The stretch of Wyoming Highway 120 near Meeteetse where an “elk massacre” happened when a pickup plowed into a herd is known to be treacherous for drivers and wild animals.
“There ain’t no one isolated spot (where animals cross the highway). It’s kind of bad all through that entire area,” Lyle Lamb, Wyoming Department of Transportation District 5 maintenance engineer, told Cowboy State Daily on Tuesday.
‘No Chance Of Missing Them’
At least four elk were killed at about 7 a.m. Sunday on the Cody side of the Burlington Road intersection with Highway 120 when a heavy-duty Ram pickup plowed into a herd that was crossing the road, he said.
There might have been as many as seven elk killed, but the truck’s driver was uninjured, Lamb said. The pickup, which was either a ¾-ton or 1-ton model, was likely totaled.
“There were at least four dead elk that I saw them drag off the road. I and I think Game and Fish might have had to euthanize some more that were injured,” Lamb said.
He added that he didn’t know the exact details of the accident, but apparently the driver was in a situation where the collision was all but unavoidable.

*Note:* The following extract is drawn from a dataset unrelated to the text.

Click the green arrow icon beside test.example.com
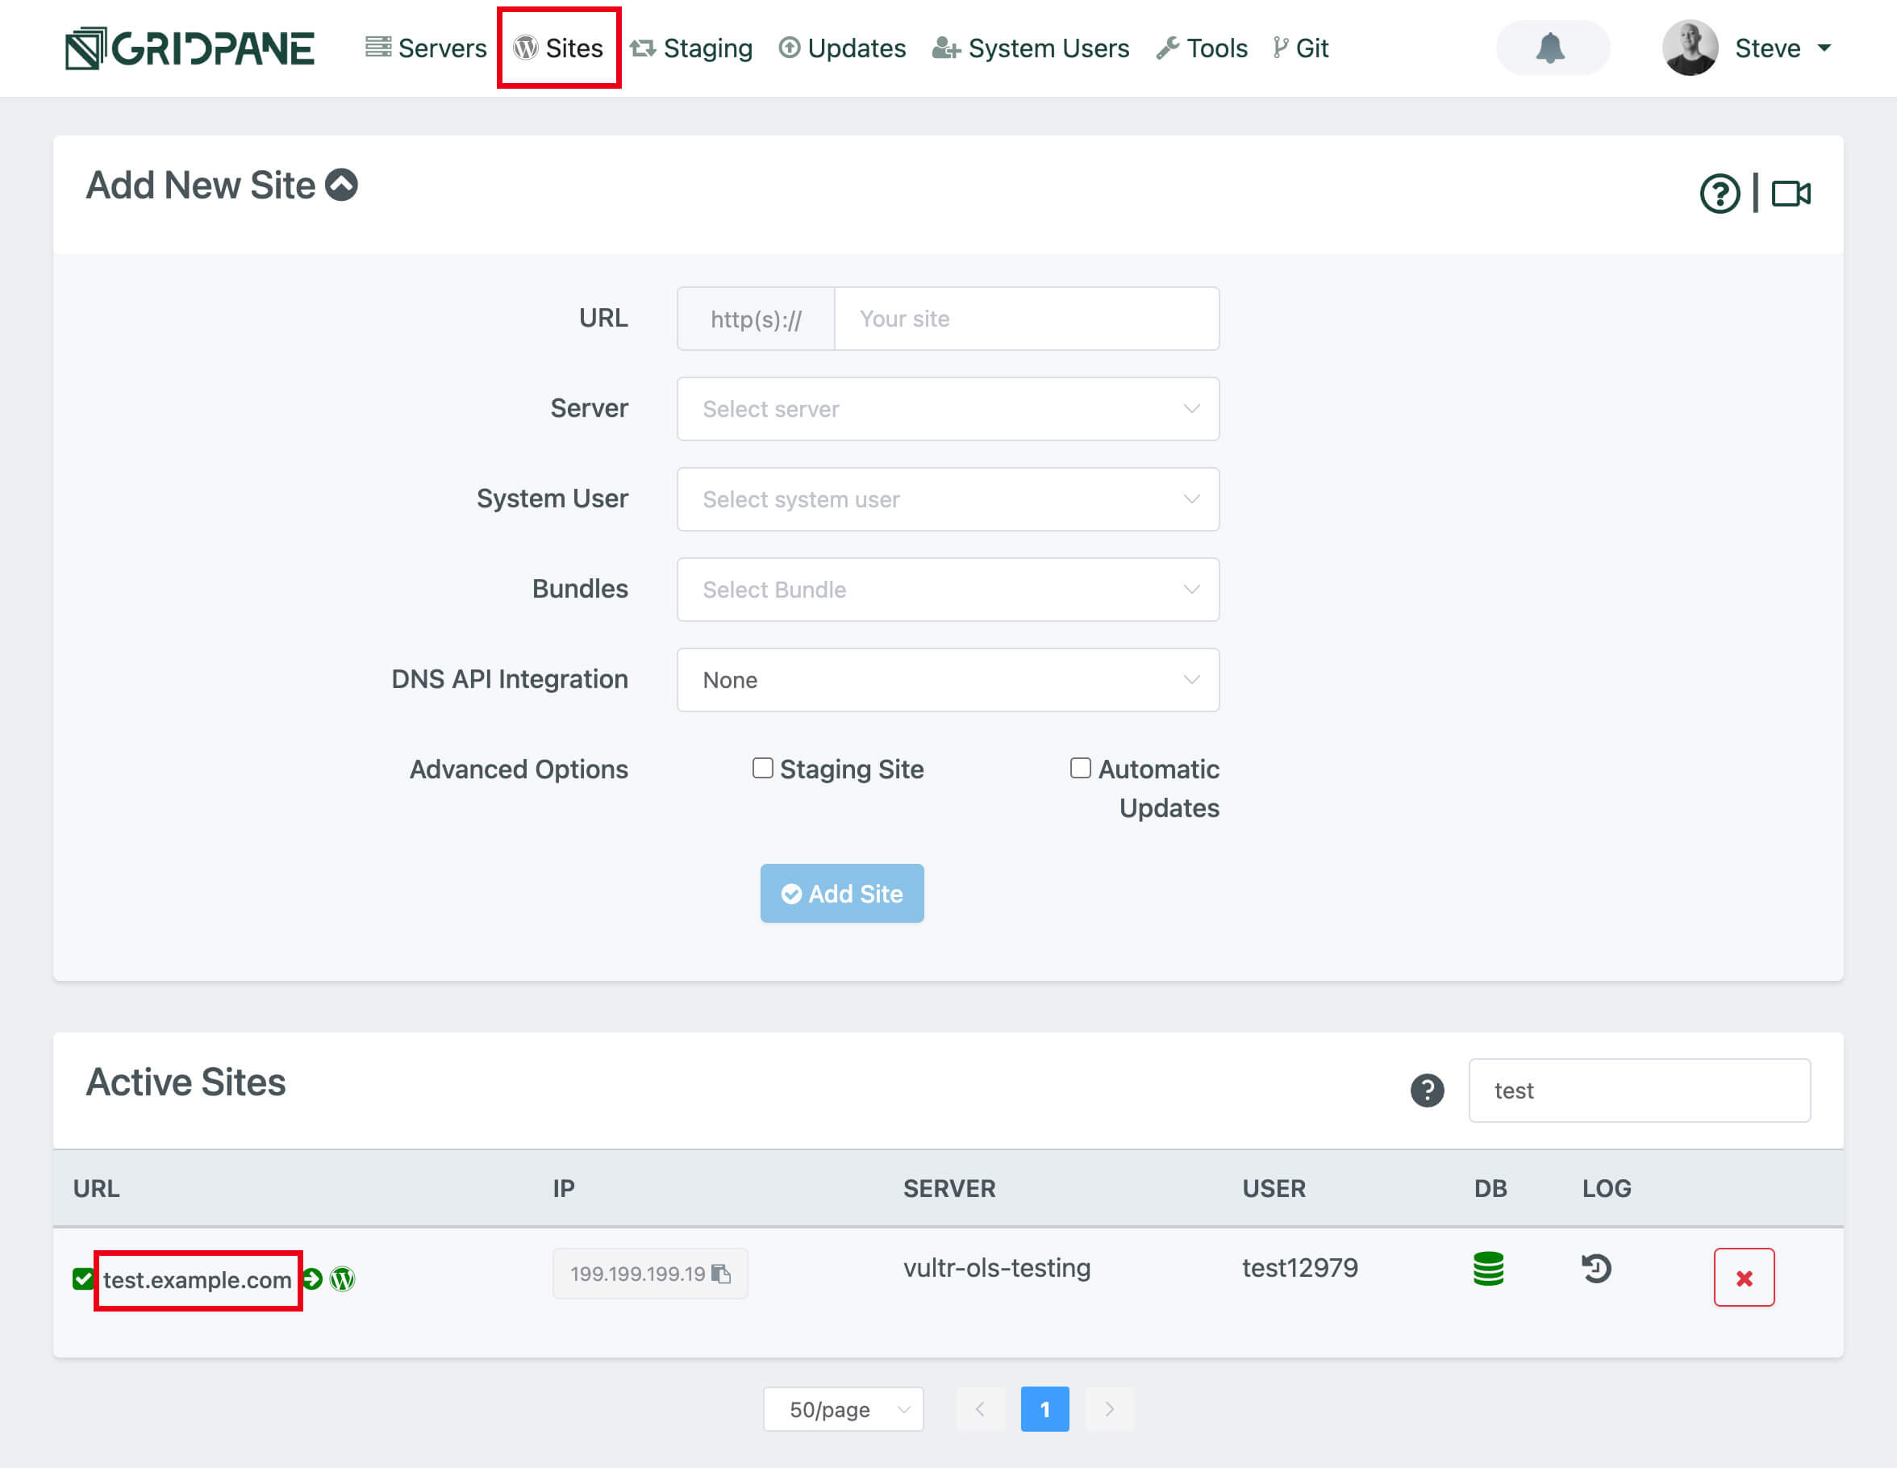click(314, 1279)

“He came around a corner where there were guardrails on both sides, and the elk were there — from guardrail to guardrail — so there has no chance of missing them,” Lamb said.
On a social media post about the incident, another WYDOT employee described it as the “Sunday morning elk massacre.”
Bad Stretch Of Road
That stretch of highway is known to be bad for wildlife collisions because of the abundance of critters in the area that can spring across the road at any given time, Lamb said.
There has been some talk of a wildlife crossing or crossings there, but for now it’s not on the short list for such projects, he added.
WYDOT, the Wyoming Game and Fish Department and other agencies and cooperators have several new or ongoing wildlife crossing projects across Wyoming, Lamb said.
Most recently, there was a ribbon-cutting ceremony for the $15 million Dry Piney Wildlife Crossing, a series of underpasses between La Barge and Big Piney.